▶ [WORK REQUEST] For this listing, the lines between the one holding "Image resolution: width=568" and the one holding "This screenshot has height=207, width=419.", inclusive, must be set down exactly.
☆ ☆ ☆ ☆ ☆
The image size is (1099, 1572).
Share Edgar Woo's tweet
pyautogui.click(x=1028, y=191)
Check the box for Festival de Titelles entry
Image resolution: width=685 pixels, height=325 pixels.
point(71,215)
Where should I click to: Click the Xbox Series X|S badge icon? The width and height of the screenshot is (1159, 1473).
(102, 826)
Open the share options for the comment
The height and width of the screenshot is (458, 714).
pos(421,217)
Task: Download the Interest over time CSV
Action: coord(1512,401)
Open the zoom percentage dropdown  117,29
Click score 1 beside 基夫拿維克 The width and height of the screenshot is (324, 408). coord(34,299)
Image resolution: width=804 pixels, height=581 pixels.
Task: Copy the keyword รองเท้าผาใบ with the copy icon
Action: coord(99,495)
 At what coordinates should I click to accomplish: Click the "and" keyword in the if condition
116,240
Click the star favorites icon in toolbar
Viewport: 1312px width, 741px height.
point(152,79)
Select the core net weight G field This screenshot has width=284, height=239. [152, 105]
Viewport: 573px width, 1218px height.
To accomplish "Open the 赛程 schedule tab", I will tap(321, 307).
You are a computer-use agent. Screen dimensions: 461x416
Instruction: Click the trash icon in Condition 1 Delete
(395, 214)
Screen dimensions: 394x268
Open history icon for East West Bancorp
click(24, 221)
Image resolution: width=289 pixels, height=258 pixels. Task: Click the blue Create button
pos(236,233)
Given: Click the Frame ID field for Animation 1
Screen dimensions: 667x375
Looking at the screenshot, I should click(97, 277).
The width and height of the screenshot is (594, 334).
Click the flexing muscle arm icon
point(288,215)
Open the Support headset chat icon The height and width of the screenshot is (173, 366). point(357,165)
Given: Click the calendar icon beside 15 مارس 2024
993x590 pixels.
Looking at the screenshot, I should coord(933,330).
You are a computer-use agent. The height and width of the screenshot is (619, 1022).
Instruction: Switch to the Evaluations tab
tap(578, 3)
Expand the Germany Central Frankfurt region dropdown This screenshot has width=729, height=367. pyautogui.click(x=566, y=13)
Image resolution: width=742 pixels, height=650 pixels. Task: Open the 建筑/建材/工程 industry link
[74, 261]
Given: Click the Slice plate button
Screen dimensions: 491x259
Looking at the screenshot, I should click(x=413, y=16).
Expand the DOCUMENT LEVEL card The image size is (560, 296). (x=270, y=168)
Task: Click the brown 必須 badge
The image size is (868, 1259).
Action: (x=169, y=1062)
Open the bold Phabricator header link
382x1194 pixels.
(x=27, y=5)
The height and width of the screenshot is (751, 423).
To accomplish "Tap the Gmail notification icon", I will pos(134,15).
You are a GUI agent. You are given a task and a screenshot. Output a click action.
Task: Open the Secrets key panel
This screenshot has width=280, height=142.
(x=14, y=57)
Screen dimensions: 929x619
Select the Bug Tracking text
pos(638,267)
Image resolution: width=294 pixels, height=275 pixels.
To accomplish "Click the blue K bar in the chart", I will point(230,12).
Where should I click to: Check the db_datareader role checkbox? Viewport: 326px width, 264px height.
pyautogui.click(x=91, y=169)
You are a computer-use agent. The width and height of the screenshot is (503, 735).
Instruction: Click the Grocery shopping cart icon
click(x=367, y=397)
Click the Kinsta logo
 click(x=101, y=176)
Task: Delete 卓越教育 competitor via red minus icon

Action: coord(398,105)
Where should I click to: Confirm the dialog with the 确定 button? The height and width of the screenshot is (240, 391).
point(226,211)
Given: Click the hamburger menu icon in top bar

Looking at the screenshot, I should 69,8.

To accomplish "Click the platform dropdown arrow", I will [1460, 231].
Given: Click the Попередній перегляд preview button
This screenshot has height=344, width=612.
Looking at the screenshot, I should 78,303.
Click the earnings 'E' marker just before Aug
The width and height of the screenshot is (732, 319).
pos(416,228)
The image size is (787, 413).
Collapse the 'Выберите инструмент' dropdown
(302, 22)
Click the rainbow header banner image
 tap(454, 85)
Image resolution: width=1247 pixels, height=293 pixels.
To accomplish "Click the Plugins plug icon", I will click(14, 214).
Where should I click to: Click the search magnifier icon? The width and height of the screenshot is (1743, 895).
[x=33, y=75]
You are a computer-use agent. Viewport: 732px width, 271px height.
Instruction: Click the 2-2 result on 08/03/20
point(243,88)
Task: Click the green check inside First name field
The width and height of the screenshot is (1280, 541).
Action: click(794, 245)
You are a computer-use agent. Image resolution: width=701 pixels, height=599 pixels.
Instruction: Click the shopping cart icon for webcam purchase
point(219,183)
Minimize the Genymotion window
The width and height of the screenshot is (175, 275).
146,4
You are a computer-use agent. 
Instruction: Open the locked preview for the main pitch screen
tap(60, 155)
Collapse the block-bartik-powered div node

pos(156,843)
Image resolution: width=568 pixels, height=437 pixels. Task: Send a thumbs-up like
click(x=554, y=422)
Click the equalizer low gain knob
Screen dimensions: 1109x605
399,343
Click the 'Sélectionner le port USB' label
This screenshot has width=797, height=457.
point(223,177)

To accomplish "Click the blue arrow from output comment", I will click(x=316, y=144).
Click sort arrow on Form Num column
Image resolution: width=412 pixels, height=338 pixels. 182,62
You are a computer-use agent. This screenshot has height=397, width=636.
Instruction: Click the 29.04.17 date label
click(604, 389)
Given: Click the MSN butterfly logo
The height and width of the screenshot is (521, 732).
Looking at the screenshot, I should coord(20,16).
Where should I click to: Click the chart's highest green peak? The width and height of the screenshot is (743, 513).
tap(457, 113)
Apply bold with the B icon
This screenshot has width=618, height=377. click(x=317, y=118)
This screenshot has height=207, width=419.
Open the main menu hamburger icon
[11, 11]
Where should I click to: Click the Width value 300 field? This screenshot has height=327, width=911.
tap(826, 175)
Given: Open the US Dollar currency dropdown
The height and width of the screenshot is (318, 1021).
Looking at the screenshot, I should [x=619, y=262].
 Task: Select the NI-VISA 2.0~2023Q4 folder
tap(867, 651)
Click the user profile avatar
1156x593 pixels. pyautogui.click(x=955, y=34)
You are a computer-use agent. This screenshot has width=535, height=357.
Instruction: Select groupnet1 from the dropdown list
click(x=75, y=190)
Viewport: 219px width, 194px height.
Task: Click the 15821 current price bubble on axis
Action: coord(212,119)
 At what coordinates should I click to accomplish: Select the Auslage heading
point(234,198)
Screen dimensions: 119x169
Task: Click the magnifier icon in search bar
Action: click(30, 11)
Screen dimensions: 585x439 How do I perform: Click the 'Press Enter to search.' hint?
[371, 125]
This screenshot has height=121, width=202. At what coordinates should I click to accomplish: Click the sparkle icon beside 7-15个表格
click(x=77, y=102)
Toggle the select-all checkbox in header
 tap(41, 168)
☆ ☆ ☆ ☆ ☆
▶ [WRITTEN RESPONSE]
Image resolution: width=568 pixels, height=437 pixels. Task: Send a thumbs-up like
click(x=554, y=422)
Click the equalizer low gain knob
Screen dimensions: 1109x605
399,343
Click the 'Sélectionner le port USB' label
This screenshot has width=797, height=457.
point(223,177)

To accomplish "Click the blue arrow from output comment", I will click(x=316, y=144).
Click sort arrow on Form Num column
Image resolution: width=412 pixels, height=338 pixels. 182,62
You are a computer-use agent. This screenshot has height=397, width=636.
Instruction: Click the 29.04.17 date label
click(604, 389)
Given: Click the MSN butterfly logo
The height and width of the screenshot is (521, 732).
Looking at the screenshot, I should coord(20,16).
Where should I click to: Click the chart's highest green peak? The width and height of the screenshot is (743, 513).
tap(457, 113)
Apply bold with the B icon
This screenshot has width=618, height=377. click(x=317, y=118)
This screenshot has height=207, width=419.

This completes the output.